Griffith was not the only industry pioneer who had trouble grasping technological and cultural transitions. When movie makers Sam and Harry Warner experienced a demonstration of an early film system with synchronized sound in 1925, Sam recognized the importance of speech, but Harry did not according to a 1965 book:[ref] 1965, My First Hundred Years in Hollywood by Jack L. Warner with Dean Jennings, Quote Page 167 and 168, Random House, New York. (Verified on paper)[/ref]
“But don’t forget you can have actors talk too,” Sam broke in.
“Who the hell wants to hear actors talk?” Harry asked testily. “The music—that’s the big plus about this.”
Further information about the above remark appears in a Quote Investigator entry here.
The 1974 compendium “The Filmgoer’s Book of Quotes” by Leslie Halliwell included the remark ascribed to Griffith:[ref] 1974, The Filmgoer’s Book of Quotes by Leslie Halliwell, Section: D. W. Griffith, Quote Page 88,, (Reprint of 1973 edition Granada Publishing, London), Arlington House, New Rochelle, New York. (Verified on paper) [/ref]
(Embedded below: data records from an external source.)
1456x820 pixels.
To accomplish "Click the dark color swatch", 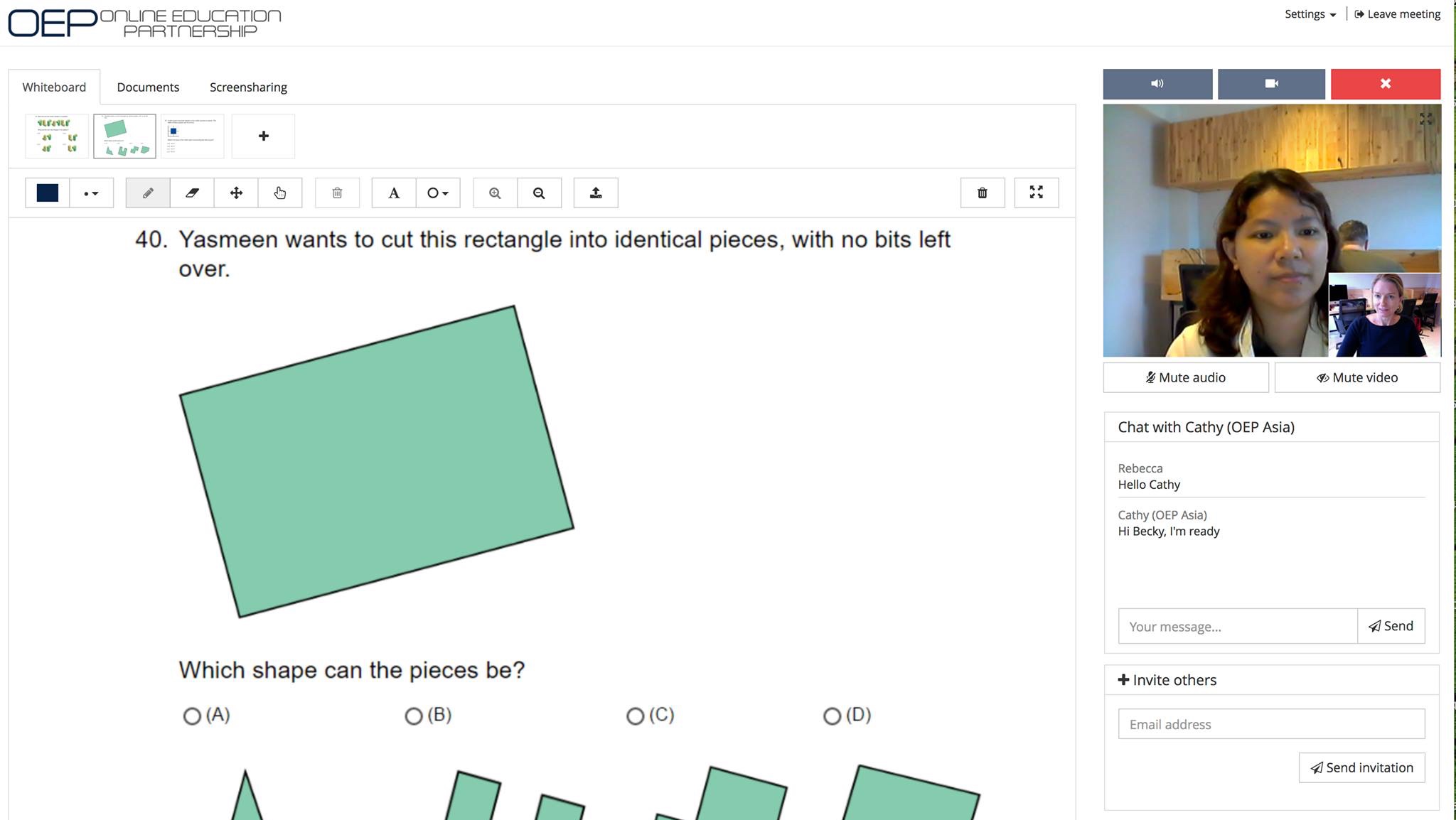I will 47,192.
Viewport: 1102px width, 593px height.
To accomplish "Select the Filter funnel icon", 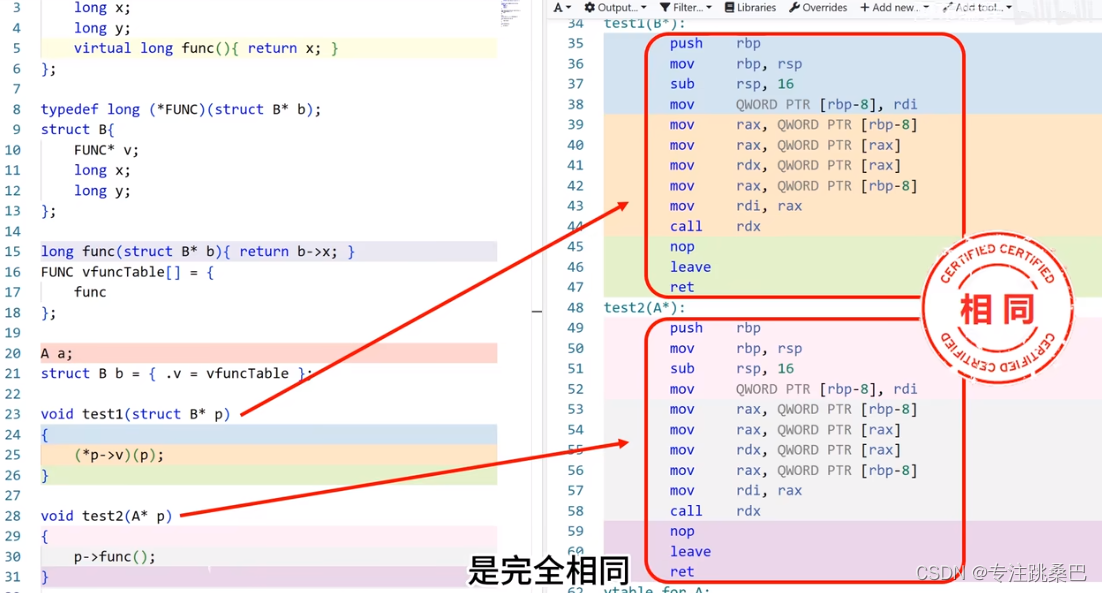I will click(666, 7).
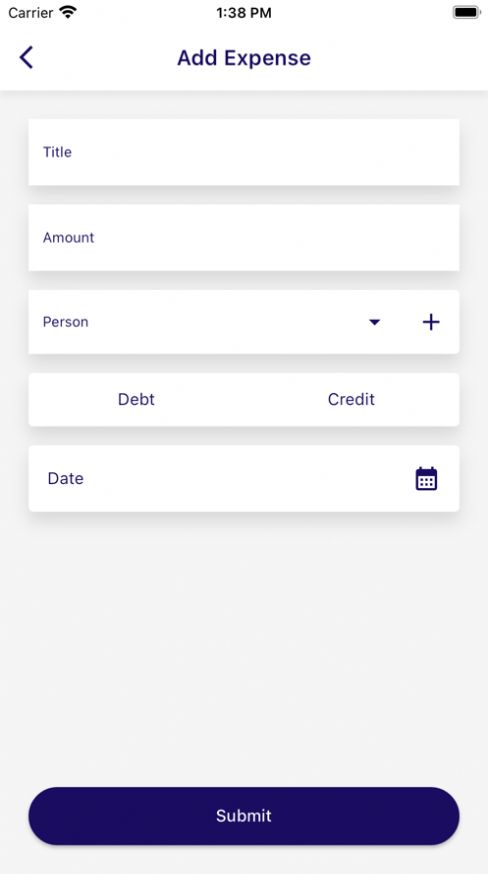The image size is (488, 874).
Task: Open the Date field
Action: (244, 478)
But Griffith was full of contradictions. His brain was progressive, his emotions Victorian. For a few years the two aspects were able to join in public favour, but he could not adapt himself to the brisker pace of the twenties, when he made many such blinkered and stubborn pronouncements as:
We do not want now and we never shall want the human voice with our films.
In 1991 a syndicated feature called “Celebrity Cipher” employed the quotation as a puzzle solution:[ref] 1991 June 22, Santa Cruz Sentinel, Celebrity Cipher: Previous Solution (Syndicated by NEA Inc.), Quote Page D5, Column 2, Santa Cruz, California. (Newspapers_com)[/ref]
“We do not want now and we never shall want the human voice with our films.” — D. W Griffith.
In 1998 the expanded and updated edition of “The Experts Speak: The Definitive Compendium of Authoritative Misinformation” by Christopher Cerf and Victor S. Navasky included the statement in slightly altered form:[ref] 1998, The Experts Speak: The Definitive Compendium of Authoritative Misinformation (Expanded and Updated Edition) by Christopher Cerf and Victor S Navasky, Quote Page 191, Villard Books, New York. (Verified on paper)[/ref]
“We do not want now and we shall never want the human voice with our films.”
D. W Griffith (director of Birth of a Nation and Intolerance), quoted in The Saturday Evening Post, 1924
In conclusion, D. W Griffith did make a wrong-headed pronouncement about film. He may properly be credited with the words he wrote in the May 1924 issue of “Collier’s: The National Weekly”.